Wednesday, November 12, 2008

Keeping Lieberman Is Good For The Democrats… And The Nation: Part 2. Sam Adams Responds!

A guest post by Sam Adams
(the following is a response to the comments listed under my original post)

Stefan makes the most substantive points and I'd like to address them. He asks what's special about Joe Lieberman. I'd answer: in and of himself nothing more then any of the other 99 Senators. If you look at the Senate rules (as opposed to those in the House of Representatives) Senators have a tremendous amount of power, even
acting alone. There are many possible scenarios where the Congressional Democratic leadership and/or the Obama administration would benefit from extra support. The point is to build bridges, not burn them.

And as I wrote, while you might despise Lieberman, and some commentators here clearly do, there are some - I think many - that admire and support him. So-called 'Lieberman Democrats.' They were driven to the sidelines of the party over foreign policy concerns but that argument is over. Why spit out a group over a moot issue? It may make the Democratic majority feel good but it'll also hurt them when the national mood shifts, as it inevitably will. Obama has already shown his ability to be cool under fire, and being dispassionate about what's in his own benefit (as well as for the benefit of his agenda) can only help him.

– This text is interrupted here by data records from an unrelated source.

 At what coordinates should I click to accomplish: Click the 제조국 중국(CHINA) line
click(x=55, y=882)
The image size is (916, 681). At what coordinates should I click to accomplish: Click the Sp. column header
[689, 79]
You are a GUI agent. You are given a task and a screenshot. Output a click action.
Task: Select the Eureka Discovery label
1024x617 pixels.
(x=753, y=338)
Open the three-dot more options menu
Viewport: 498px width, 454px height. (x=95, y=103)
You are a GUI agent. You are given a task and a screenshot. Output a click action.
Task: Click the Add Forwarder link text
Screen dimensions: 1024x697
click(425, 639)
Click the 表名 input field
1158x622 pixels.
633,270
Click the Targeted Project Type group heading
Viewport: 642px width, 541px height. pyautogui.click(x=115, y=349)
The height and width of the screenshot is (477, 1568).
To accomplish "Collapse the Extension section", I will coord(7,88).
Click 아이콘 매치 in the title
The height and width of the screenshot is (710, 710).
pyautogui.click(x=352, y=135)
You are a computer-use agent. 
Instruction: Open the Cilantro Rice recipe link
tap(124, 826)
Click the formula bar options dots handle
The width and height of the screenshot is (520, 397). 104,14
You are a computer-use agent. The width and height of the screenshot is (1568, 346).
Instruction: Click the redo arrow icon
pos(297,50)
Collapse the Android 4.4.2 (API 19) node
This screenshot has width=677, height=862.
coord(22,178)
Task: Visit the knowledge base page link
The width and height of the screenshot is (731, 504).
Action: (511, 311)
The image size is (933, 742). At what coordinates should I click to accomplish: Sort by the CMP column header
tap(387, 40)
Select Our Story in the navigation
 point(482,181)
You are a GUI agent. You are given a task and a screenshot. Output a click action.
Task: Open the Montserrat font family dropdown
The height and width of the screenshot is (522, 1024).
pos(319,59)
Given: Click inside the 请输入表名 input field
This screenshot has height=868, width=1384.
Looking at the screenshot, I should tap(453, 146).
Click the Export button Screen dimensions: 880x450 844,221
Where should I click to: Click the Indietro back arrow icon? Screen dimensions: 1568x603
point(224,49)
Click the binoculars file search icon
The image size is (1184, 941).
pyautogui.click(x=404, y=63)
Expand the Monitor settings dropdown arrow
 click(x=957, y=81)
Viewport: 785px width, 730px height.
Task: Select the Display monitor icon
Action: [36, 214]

Stefan also asks how campaigning against one's own party is an 'invisible line.' My response is that the Democratic basis for Lieberman's removal from his chairmanship as publicly stated is not his support for a Republican administration but because of his public slighting of Obama. In other words had he not bashed Obama but lauded McCain and had McCain won the election, the Democratic position supposedly is that they'd not punish Lieberman (right). Even though in that scenario for all intents he campaigned (successfully)against his own party, and conceivably cost them the executive branch.

Rather then focus on an irrelevant line ... irrelevant because the Democratic Party also uses negative advertising such that it can't claim clean hands on the matter, and because no one faulted Powell for bashing McCain ... focus on self-interest. This 'reason' of the Democrats is nothing more then the victors interpreting history or a pretext. Again, hurt feelings are irrelevant.

Raymond MacDonald feels Lieberman is a lair and a con man for not reflexively backing the Democratic Party. To that I say, Congress is essentially the Board of Directors of the United States and no person should want an unthinking individual in that office overseeing the enormous issues facing our country. Lieberman is a Democrat because, other then Iraq, he votes as a Democrat and thinks as a Democrat. To him though that and certain related issues were significant enough issues to back McCain. But an old election is moot.

Mr. Mephistopheles does not trust Lieberman for various reasons that to me seem petty or forced. I respond that trust or lack thereof is irrelevant. Lieberman is in office for 4 more years at least and its best - for Democratic purposes - to work with him. Making it in Lieberman's interest to stay loyal from here on out is good politics. I would presume that Lieberman is not blind to his status amongst his
Democratic Senatorial peers and a kind hand to lift him up is classy
and not only good politics.


politicus said...

He is a douche-bag. Let him go sit with his friends. He crossed the line during the campaign, and I cannot imagine the neo-cons being so magnanimous with one of theirs. Once he starts voting with the other side of the aisle, the people of the great state of Connecticut will recall him.

Let Joe Stay said...

"Once he starts voting with the other side of the aisle, the people of the great state of Connecticut will recall him." -Politicus

I think you're going to have to come up with a different plan. Only 18 states allow for a recall and Connecticut isn't one of them (those states are Alaska, Arizona, California, Colorado, Georgia, Idaho, Kansas, Louisiana, Michigan, Minnesota, Montana, Nevada, New Jersey, North Dakota, Oregon, Rhode Island, Washington and Wisconsin). Moreover, when the citizens of Idaho tried to recall U.S. Senator Frank Church in 1967, the courts ruled that a federal official is not subject to state recall laws. In sum, your dreams of a recall will not affect Senator Lieberman.